I grandi eventi non possono non avere ricadute sullo stato emotivo e psicologico. Così la pandemia ha portato a isolamento, solitudine, demotivazione, paura e stress, tanto per dirne qualcuna.
Il perdurare dello stato di fatto ha fatto emergere anche la “pandemic fatigue”, cioè la tendenza ad “abituarsi” alle situazioni, sottovalutare i rischi e dunque prendere meno precauzioni. Una situazione che secondo l’OMS è una naturale reazione a una pandemia che dura da molto e di cui non si riesce a vedere la fine.
È uno stato diverso dall’essere negazionisti, è una risposta persino naturale dell’essere umano il fatto di abituarsi al mutare delle situazioni e ci ha permesso di sopravvivere. In questo caso tuttavia non è molto salutare, tanto che persino l’OMS, su richiesta degli stati membri dell’Unione europea, ha presentato nuove linee guida per rinnovare l’attenzione della popolazione al rispetto delle norme di sicurezza anti-Covid.
Il dottor Hans Henri Kluge, direttore regionale dell’OMS per l’Europa, afferma che in questa fase della crisi è prevedibile la “stanchezza pandemica”, stimata in alcuni casi oltre il 60%.
“Da quando il virus è arrivato in Europa”, dice, “i cittadini hanno fatto enormi sacrifici per contenere il Covid-19. Ha esaurito tutti noi, indipendentemente da dove viviamo o da cosa facciamo. In tali circostanze è facile e naturale sentirsi apatici e demotivati, provare la stanchezza”.

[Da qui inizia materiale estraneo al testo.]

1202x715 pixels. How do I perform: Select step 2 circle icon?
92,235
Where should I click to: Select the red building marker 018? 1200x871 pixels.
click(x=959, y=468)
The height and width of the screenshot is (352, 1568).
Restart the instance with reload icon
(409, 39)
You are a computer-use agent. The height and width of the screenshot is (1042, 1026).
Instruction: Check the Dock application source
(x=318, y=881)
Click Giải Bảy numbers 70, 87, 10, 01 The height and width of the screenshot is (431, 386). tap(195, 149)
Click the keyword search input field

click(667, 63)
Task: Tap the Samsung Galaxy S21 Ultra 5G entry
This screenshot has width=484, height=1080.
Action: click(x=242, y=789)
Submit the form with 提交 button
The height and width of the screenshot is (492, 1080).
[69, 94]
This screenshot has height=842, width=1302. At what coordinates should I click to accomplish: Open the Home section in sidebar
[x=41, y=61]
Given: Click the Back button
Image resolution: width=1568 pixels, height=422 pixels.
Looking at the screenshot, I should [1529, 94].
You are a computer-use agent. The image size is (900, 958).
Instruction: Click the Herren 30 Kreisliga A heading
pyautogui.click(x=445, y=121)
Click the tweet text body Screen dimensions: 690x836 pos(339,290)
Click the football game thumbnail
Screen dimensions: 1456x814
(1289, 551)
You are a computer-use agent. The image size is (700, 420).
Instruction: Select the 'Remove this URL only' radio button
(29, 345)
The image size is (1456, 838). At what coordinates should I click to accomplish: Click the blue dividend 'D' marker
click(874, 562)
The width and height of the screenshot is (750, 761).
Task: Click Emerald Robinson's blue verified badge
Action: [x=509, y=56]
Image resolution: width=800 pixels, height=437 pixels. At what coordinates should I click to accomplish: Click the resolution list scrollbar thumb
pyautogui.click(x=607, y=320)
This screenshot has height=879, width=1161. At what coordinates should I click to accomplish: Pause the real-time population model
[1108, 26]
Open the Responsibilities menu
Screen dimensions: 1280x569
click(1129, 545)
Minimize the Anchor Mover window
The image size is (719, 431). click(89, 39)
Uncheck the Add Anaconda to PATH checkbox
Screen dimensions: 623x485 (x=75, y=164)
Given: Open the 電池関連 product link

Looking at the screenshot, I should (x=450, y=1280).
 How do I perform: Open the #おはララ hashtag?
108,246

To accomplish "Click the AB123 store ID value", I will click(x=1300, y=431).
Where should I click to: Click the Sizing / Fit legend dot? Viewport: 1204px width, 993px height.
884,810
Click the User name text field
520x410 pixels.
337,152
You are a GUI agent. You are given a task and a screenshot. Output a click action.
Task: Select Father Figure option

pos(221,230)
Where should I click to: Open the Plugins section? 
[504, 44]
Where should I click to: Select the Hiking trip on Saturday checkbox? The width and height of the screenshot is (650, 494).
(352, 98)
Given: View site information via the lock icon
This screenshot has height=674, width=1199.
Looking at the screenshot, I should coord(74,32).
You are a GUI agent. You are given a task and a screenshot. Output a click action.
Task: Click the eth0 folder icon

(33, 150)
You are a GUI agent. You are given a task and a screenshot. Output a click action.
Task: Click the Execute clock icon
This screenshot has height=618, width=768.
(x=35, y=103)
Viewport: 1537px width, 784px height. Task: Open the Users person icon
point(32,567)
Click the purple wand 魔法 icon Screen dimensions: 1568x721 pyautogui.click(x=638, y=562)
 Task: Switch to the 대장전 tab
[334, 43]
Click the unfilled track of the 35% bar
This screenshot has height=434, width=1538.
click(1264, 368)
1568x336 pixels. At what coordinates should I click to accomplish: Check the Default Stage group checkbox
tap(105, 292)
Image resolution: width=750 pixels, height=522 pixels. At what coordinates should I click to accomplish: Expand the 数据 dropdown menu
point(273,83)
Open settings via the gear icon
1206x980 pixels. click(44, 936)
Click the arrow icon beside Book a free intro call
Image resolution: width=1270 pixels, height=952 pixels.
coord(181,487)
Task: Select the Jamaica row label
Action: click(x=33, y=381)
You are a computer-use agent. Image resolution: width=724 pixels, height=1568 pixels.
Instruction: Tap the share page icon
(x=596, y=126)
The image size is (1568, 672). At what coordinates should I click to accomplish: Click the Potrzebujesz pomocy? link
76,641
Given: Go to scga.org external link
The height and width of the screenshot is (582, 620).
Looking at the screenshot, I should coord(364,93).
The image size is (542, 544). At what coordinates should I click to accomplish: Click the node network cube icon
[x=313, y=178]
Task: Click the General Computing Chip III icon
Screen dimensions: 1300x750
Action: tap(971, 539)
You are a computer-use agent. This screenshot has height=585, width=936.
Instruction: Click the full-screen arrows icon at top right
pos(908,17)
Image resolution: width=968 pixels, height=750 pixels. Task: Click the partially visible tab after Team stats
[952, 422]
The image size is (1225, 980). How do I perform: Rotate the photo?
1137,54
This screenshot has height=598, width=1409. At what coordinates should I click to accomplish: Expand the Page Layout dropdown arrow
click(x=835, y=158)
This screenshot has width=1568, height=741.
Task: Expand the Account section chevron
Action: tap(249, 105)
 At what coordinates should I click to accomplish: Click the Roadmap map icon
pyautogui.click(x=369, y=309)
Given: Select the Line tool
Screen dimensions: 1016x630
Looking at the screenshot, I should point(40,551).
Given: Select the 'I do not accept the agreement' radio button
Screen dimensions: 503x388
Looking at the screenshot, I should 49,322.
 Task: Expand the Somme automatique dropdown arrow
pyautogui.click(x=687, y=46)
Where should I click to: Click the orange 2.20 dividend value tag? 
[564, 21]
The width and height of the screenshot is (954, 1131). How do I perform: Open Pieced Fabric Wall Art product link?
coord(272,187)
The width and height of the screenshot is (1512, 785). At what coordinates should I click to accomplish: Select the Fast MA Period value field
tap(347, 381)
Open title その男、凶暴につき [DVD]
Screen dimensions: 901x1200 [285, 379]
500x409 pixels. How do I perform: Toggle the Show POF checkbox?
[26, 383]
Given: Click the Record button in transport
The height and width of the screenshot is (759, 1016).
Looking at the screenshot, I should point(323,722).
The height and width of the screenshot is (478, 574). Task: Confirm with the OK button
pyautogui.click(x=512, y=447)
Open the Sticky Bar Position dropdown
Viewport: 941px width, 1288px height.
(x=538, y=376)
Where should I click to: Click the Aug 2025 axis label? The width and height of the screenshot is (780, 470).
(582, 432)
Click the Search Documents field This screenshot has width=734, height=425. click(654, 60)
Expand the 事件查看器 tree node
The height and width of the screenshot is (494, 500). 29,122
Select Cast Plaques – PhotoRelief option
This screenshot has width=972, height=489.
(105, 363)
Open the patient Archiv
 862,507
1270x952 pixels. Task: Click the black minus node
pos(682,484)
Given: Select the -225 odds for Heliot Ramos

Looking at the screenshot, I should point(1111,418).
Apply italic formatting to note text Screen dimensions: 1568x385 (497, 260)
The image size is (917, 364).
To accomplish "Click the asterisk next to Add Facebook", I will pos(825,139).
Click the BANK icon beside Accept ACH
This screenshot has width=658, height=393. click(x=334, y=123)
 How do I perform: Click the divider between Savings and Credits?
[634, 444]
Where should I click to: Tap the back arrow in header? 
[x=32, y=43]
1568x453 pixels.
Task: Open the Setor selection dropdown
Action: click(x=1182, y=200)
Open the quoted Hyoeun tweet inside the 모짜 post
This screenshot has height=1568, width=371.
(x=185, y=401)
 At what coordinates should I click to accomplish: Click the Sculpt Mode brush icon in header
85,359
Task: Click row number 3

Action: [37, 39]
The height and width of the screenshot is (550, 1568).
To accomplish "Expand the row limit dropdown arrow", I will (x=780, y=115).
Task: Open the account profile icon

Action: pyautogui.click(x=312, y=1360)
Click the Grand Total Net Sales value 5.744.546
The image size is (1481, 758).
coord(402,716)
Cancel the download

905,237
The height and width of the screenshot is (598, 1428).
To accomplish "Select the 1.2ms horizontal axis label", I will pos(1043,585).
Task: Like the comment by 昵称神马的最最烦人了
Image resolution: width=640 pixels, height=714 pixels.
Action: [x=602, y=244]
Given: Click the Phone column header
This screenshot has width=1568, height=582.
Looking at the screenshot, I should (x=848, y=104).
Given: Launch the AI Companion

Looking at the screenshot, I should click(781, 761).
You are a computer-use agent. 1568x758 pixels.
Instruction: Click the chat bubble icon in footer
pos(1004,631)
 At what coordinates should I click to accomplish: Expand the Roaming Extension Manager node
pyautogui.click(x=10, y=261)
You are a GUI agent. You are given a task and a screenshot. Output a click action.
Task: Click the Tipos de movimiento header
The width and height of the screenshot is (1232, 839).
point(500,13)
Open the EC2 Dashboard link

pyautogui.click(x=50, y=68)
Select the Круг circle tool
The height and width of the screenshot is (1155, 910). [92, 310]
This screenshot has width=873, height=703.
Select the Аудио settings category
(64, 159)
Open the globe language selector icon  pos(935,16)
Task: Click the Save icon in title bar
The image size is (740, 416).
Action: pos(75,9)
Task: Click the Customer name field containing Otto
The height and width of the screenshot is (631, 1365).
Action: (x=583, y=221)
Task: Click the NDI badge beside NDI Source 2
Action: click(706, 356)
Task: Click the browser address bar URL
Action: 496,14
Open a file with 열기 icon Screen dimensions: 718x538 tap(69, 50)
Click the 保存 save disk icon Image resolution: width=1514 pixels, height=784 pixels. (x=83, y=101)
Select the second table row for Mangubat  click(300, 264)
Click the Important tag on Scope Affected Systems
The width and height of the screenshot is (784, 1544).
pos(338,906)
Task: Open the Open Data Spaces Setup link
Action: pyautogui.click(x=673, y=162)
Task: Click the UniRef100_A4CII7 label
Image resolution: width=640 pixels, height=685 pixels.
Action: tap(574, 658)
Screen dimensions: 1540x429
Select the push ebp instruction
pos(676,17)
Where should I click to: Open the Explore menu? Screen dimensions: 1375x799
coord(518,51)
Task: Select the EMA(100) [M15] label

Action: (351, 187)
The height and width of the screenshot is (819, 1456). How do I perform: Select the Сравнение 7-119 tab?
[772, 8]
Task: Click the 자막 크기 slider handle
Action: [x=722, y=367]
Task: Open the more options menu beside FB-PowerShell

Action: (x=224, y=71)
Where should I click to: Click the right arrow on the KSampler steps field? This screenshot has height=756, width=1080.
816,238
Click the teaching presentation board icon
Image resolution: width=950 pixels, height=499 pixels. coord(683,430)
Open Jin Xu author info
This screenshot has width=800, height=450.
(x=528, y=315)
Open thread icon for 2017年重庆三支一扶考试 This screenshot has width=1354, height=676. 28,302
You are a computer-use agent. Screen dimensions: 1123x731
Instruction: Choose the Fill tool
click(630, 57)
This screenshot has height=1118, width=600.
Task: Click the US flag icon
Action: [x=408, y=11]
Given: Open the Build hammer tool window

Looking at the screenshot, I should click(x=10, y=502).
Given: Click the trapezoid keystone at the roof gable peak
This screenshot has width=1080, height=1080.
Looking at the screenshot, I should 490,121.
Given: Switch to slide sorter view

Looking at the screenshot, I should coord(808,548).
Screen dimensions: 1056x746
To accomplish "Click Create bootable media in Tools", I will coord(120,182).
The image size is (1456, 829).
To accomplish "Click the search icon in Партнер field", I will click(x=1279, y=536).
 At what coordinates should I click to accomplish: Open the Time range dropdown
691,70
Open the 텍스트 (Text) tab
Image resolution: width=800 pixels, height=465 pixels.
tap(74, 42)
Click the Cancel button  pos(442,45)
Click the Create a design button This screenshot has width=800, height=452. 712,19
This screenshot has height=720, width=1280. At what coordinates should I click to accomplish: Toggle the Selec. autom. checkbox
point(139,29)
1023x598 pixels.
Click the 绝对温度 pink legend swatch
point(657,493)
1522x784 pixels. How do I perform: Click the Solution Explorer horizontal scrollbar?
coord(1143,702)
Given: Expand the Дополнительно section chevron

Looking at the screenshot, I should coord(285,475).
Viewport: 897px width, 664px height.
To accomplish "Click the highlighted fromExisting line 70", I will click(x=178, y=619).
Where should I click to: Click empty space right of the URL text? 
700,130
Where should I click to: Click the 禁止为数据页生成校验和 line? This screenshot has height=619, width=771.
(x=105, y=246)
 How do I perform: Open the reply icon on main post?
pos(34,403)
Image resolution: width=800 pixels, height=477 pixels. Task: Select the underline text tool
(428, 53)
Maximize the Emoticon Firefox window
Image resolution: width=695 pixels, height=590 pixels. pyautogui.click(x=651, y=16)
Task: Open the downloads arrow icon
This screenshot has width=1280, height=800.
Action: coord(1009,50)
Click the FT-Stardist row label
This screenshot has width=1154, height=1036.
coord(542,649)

All’interno del documento dell’OMS, oltre all’invito rivolto alla popolazione a mantenere alta l’attenzione, vi sono anche alcuni consigli diretti ai governi: sforzarsi di comprendere di più i cittadini, per evitare di generare rabbia e frustrazione; rispettare il bisogno di chiarezza; adottare misure semplici ma incisive, che permettano di vivere in sicurezza la propria vita.